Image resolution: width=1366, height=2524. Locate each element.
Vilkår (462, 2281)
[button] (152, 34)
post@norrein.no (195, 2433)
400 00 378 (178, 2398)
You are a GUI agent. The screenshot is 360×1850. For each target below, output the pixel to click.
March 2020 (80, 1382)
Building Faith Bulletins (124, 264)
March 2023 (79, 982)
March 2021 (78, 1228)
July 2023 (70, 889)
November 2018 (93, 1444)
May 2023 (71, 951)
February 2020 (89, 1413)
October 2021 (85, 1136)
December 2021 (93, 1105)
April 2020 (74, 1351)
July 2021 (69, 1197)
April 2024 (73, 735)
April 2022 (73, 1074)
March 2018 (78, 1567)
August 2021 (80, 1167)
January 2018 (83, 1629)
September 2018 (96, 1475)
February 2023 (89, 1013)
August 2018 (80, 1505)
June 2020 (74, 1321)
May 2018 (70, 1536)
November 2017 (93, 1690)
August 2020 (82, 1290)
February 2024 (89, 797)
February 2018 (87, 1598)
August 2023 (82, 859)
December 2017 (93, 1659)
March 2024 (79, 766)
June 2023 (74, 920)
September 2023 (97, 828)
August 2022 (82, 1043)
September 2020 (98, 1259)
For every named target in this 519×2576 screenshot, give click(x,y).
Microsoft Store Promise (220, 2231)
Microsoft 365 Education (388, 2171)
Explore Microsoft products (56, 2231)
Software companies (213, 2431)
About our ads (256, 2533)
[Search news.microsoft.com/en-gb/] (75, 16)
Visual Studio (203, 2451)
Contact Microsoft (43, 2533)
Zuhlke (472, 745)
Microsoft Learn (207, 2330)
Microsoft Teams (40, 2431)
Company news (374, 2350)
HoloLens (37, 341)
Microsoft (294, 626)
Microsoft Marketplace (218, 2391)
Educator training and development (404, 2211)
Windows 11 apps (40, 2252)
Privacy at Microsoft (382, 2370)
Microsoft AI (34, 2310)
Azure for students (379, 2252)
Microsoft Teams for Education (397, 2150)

**Required work**
When a line of the data above holds the string "target", count it, and reply with the resulting number only.

**Solved problem**
2